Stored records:

-------------------------

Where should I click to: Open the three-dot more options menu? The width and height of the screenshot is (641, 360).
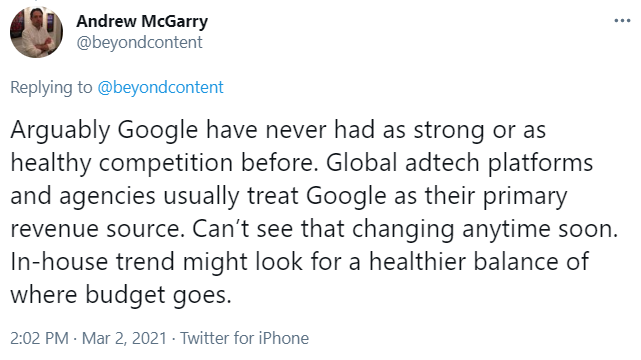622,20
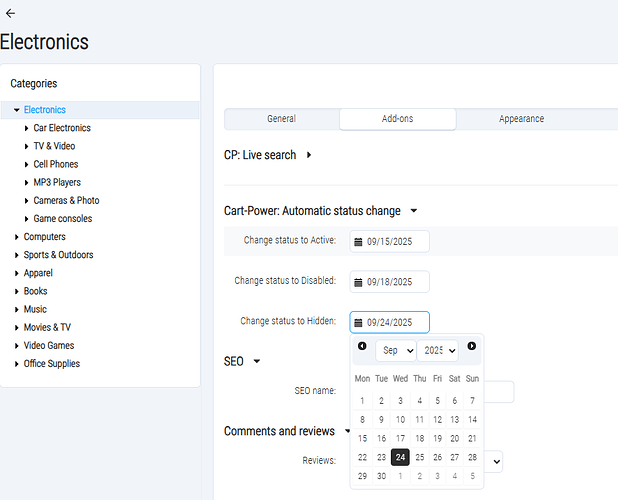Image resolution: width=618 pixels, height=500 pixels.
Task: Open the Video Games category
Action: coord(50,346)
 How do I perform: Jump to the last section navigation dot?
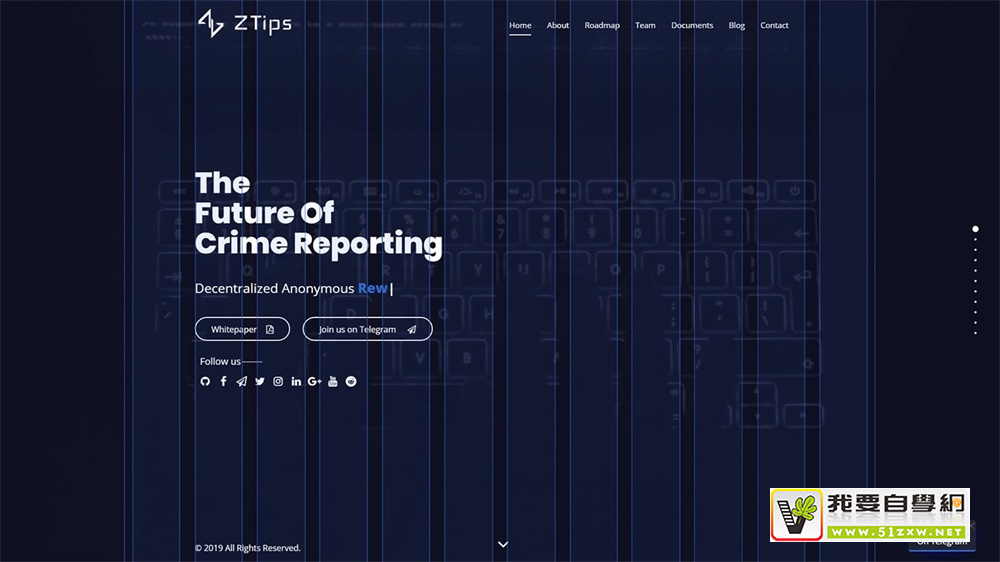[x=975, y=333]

-------------------------

WORK ITEM:
Print every record above exactly, but no pictures.

WRITTEN SOLUTION:
Where should I click to: Open the three-dot more options menu? The width and height of the screenshot is (641, 360).
622,20
Image resolution: width=618 pixels, height=500 pixels.
Task: Open the Video Games category
Action: coord(50,346)
 How do I perform: Jump to the last section navigation dot?
[x=975, y=333]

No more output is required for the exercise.